* [Instructions for the task]:
Count how many lines below include the string "agent". Only that number should appear in the reply.

* [Records supplied]:

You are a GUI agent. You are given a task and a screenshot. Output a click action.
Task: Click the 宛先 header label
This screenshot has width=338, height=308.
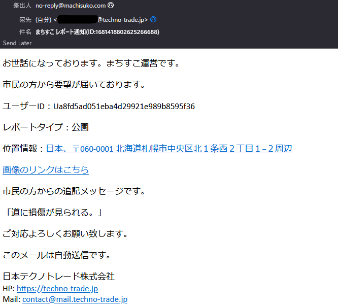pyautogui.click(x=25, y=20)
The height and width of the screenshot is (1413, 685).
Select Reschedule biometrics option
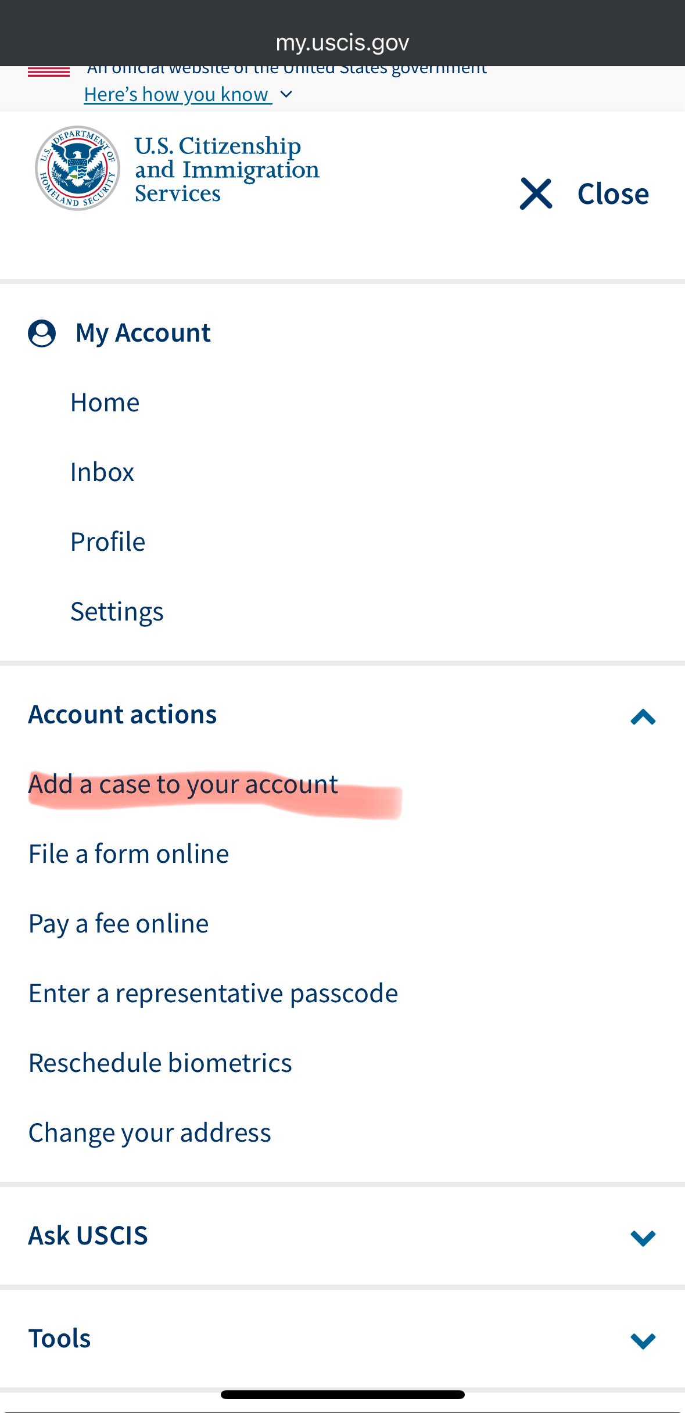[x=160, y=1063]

...

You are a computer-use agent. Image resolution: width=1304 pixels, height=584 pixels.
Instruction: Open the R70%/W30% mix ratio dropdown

* [Your solution]:
2